Feilder is offering his expertise to the Bank of International Settlements, developer of Basel II, to help create guidelines for banks to protect their networks against security breaches. "Most networks can be easily accessed using nothing more than a $50 Internet software package," he said.
The 2004 survey of information security breaches by PricewaterhouseCoopers and the DTI shows that a third of U.K. businesses have wireless networks today. "The advent of wireless technology put every network at risk. It's a promiscuous technology. Most PCs and PDAs today are wireless and when they're connected to your network your company is vulnerable."
Wireless technology calls for a radical rethink on how we secure our networks. External access to wired networks is restricted by physical boundaries and controlled by firewalls around a single entry point. Wireless is the opposite, offering infinite entry points and making 24x7 vigilance a due diligence requirement. Feilder's three-step approach to protecting networks in today's wireless world is:
- Detect all the wireless activity going on around the network
- Secure corporate data against hostile activity, theft and manipulation;
- Control the network with wireless-appropriate policies, such as preventing staff connecting their own equipment, and constantly monitor for effectiveness.
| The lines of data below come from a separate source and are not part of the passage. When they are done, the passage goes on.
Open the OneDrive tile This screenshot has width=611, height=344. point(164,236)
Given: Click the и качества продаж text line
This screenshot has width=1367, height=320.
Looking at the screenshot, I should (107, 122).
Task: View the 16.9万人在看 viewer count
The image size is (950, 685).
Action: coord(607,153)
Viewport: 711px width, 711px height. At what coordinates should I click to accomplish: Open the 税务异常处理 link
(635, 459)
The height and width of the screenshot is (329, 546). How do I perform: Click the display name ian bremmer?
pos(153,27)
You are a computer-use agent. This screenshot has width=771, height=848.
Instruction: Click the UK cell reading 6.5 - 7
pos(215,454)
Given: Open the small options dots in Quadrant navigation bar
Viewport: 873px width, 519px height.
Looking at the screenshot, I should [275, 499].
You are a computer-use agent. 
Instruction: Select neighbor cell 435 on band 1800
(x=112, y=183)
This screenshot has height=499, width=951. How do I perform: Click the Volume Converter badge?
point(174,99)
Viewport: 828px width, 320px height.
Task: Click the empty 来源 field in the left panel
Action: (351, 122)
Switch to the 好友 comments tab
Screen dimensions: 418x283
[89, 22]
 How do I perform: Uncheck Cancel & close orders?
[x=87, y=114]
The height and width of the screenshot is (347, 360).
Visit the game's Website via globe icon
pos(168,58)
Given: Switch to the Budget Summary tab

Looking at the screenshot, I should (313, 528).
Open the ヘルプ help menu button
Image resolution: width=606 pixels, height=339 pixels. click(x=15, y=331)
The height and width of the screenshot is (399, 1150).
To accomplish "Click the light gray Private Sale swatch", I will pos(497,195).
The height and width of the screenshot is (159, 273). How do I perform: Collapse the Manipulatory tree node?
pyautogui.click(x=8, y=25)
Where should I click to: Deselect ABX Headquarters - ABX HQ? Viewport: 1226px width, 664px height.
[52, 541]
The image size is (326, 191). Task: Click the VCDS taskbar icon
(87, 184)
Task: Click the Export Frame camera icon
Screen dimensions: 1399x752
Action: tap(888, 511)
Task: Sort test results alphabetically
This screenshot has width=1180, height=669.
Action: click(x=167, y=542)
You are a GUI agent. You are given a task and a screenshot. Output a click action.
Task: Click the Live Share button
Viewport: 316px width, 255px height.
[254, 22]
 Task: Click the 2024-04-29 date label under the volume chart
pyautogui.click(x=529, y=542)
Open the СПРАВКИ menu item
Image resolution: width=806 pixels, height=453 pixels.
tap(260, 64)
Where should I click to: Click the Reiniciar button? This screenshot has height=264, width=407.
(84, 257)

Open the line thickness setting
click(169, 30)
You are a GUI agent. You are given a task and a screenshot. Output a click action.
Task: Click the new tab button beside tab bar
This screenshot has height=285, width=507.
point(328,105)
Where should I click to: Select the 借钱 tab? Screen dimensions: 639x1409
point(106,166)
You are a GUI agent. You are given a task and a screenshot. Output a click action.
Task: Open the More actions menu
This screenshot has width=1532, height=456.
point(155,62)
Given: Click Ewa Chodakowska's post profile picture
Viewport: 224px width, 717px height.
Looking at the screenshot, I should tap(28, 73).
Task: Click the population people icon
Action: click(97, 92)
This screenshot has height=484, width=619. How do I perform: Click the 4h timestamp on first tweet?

He believes the financial sector hasn't yet fully understood the risks introduced by wireless technology and will fail to comply with Basel II. "People simply don't understand how serious the problem is. Our banks are already experiencing serious security breaches but not admitting it because they don't know how these are happening or how to prevent them. The PricewaterhouseCoopers/DTI survey showed that business is not aware of the controls available but effective products and strategies do exist."
Feilder said government needed to get involved and everyone needed to work together to solve the problem. "It affects all businesses. I'm making myself available to help educate people on the risks associated with the technology. My company has been studying this problem for over three years and if the world doesn't solve it, large scale data loss and manipulation will occur."